Wednesday, February 16, 2011
Monday, February 14, 2011
Thursday, February 10, 2011
When we began this project we chose to focused in on signage as a concept for the way one can understand this section of the city. By using GPS enabled photographs, twitter, and foursquare we were able to start to understand the way signage, and the types of signage that are found in the area. This area has a number of forces on it, there is a current move by the City of Syracuse, as well as Syracuse University, to gentrify this area. Within the last few years this area has become known as the SALT(Syracuse Art, Life and Tech) District. The aim was to start changing the area by creating artist spaces within the Near West Side that would help reinvent and breathe new life in, much like what occurred in SoHo. In addition the School of Architecture held a competition for three new houses that have since been built, moving higher income families into the area. Initially we began to map the area as a series of moments that are based on a precise location and orientation to achieve a better understanding of what people experience. From this we now begin to question the relationship between the current population and the incoming population. In addition we question how these two groups manifest themselves within the context. Based on the fact that the majority of posts and foursquare occurrences were based upon our foray into the area one can see that this is not an area typically visited by those outside the community. The way each group manifests itself is obvious by the signs they use to present themselves. The graffiti of the current population contrast the clean letters of the Lincoln. By going through and further documenting this change and starting to include information from GIS that starts to showcase the changing population.

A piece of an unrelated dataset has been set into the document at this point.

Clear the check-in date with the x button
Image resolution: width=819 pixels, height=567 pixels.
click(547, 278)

Wednesday, February 9, 2011
Tuesday, February 8, 2011
This image is how Team Blue looked to combine the many different kinds of data collected, including Tweets, FourSquare checkins, Yelp reviews, GPS locations, streetscapes, and zoning information. At first when looking at all of the data it seemed overwhelmingly different; however, when laid out in comparison to each other, we were able to see some interesting trends.

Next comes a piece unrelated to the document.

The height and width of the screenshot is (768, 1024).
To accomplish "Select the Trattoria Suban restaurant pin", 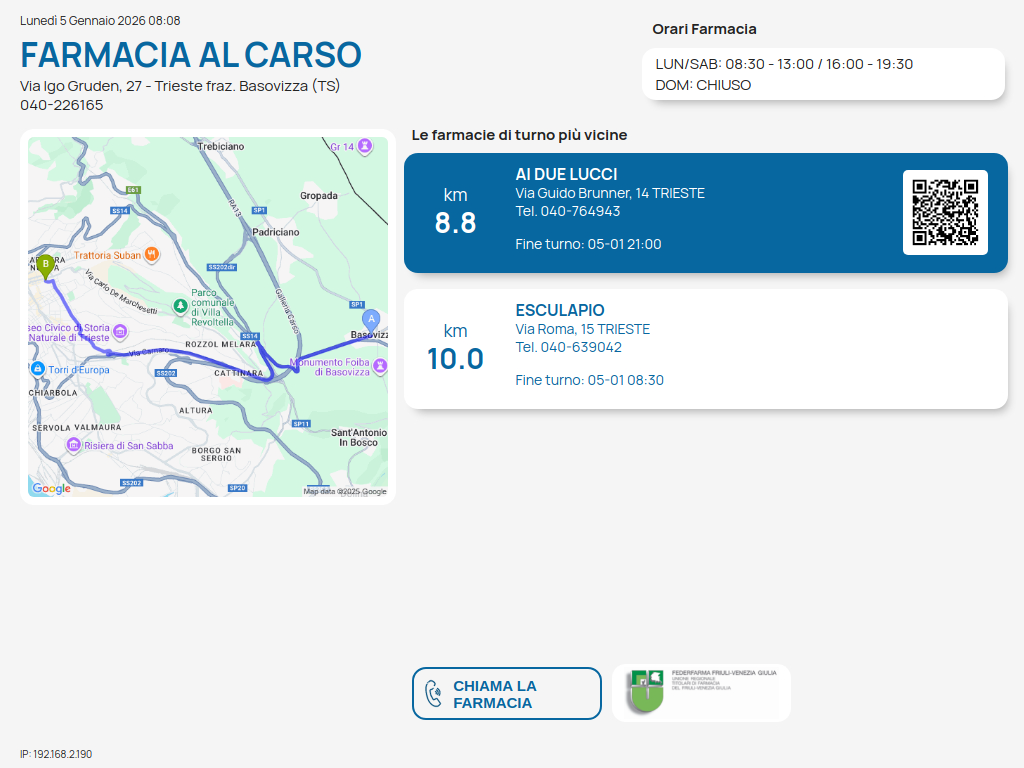I will (152, 254).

- More females check-in to their respective place of residence, perhaps providing the illusion that there are more women living in certain areas.
- The perception of personal residence, a notably private space, may become clouded with the publicity of the location through social media networks. This seems even more likely with the naming of personal residence or addition of comments to Four Square locations. Checking-in to a restaurant and an apartment are treated with equality in the digital realm, but how will the prevalence and increasing popularity of social media sites alter the separation of public and private in the physical world?
- Lastly...mayor of the private? When Four Square attributes political nomenclature to users frequently checking-in to a given location, even a residential apartment, are they also relating characteristics of power to the mayor and the space? For an apartment building, the mayor may represent a larger body of residents, but this power shifts in real-time with the number of residents that check-in. Again, I wonder how this socio-spatial community and its associated characteristics could shift the perception of the physical space...
Monday, February 7, 2011
Emerging is a parallel map for a navigation of economy. This is the preferred image of representation of the Armory Square neighborhood in downtown Syracuse: Live, Work, Play. The Armory Square web site illustrates these 3 tangents through a rotation of a few generic/placeless images. How then does one measure character of place?